Donald Trump's Columbus Day Message Didn't Mention Indigenous People At All
Monday, Oct. 8 might be a federal holiday, but it's quite a controversial one. While some people may enjoy Columbus Day by taking it easy away from work and school, let's not forget that this day involves a lot more than just one man. Well, it looks like the president may have overlooked that, because Donald Trump's Columbus Day message is missing the any mention of an important group of people — indigenous Americans.

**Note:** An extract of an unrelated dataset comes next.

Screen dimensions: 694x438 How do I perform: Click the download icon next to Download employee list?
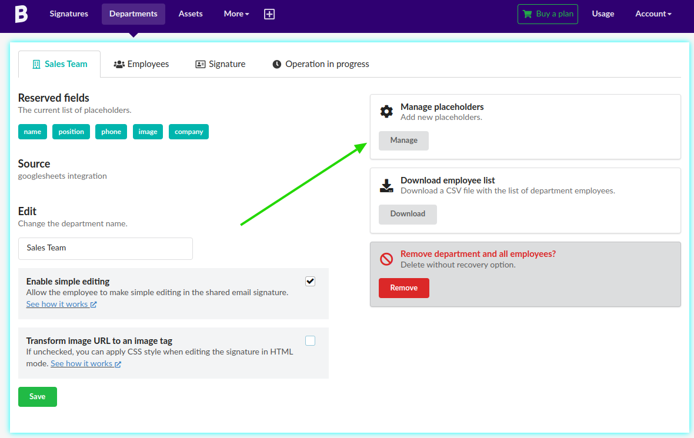point(386,185)
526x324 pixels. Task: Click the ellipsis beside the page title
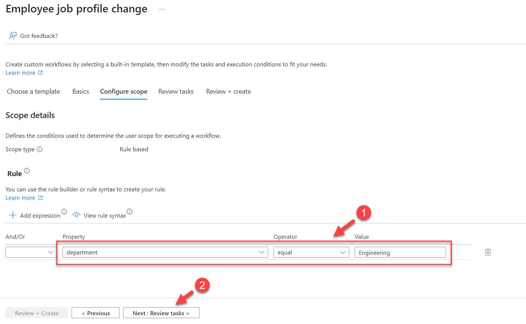point(161,8)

On Saturday, Oct. 6, the White House posted an official Presidential Proclamation celebrating Columbus Day. In the post, Trump discussed the influence of Italian explorer Christopher Columbus, who has been coined as the individual who "discovered" the Americas. However, what is interesting about Trump's proclamation is that Columbus was actually the only person mentioned in the entire message, which celebrated the explorer's Italian heritage. In the statement, Trump didn't mention indigenous Americans even once, despite their very relevant role in the history of the United States, and particularly in Columbus' arrival in the Americas. Elite Daily reached out to the White House for comment about Trump's Columbus Day statement, but did not hear back in time for publication.
A part of the statement read,
Columbus’s spirit of determination and adventure has provided inspiration to generations of Americans. On Columbus Day, we honor his remarkable accomplishments as a navigator, and celebrate his voyage into the unknown expanse of the Atlantic Ocean. His expedition formed the initial bond between Europe and the Americas, and changed the world forever. Today, in that spirit, we continue to seek new horizons for greater opportunity and further discovery on land, in sea, and in space.
Columbus Day might arguably be one of the most controversial holidays in the United States, and for good reason. Despite the sanitized history in the nursery rhyme about him, Columbus' expeditions to the Americas were full of rape, violence, and other atrocities. Columbus also exposed indigenous people to deadly illnesses, and sent thousands into slavery. In modern times, many people have pushed back against Columbus Day for its glossing over of the violent reality.
Trump's Columbus Day message was also certainly different than President Barack Obama's 2016 Columbus Day proclamation. For example, in Obama's 2016 message he acknowledged Columbus' influence, but also made sure to recognize how Native Americans were often mistreated.
A part of the statement read,
As we mark this rich history, we must also acknowledge the pain and suffering reflected in the stories of Native Americans who had long resided on this land prior to the arrival of European newcomers. The past we share is marked by too many broken promises, as well as violence, deprivation, and disease. It is a history that we must recognize as we seek to build a brighter future — side by side and with cooperation and mutual respect. We have made great progress together in recent years, and we will keep striving to maintain strong nation-to-nation relationships, strengthen tribal sovereignty, and help all our communities thrive.
In recent years, a number of states have decided to take a new stance on the holiday by reframing it to celebrate indigenous Americans. According to CNN, a number of states including Alaska, Vermont, Oregon, and Minnesota have stopped observing Columbus Day and instead are celebrating Indigenous Peoples Day. In addition to state decisions, cities including San Francisco, CA and Somerville, MA have also decided to nix Columbus Day. But that's not without its own pushback — some Italian-Americans have defended the holiday as a celebration of Italian heritage.
No matter how you're celebrating today, or what you're choosing to call it, make sure to take a moment to acknowledge the groups of people whose key achievements and contributions have been forgotten and ignored by so many.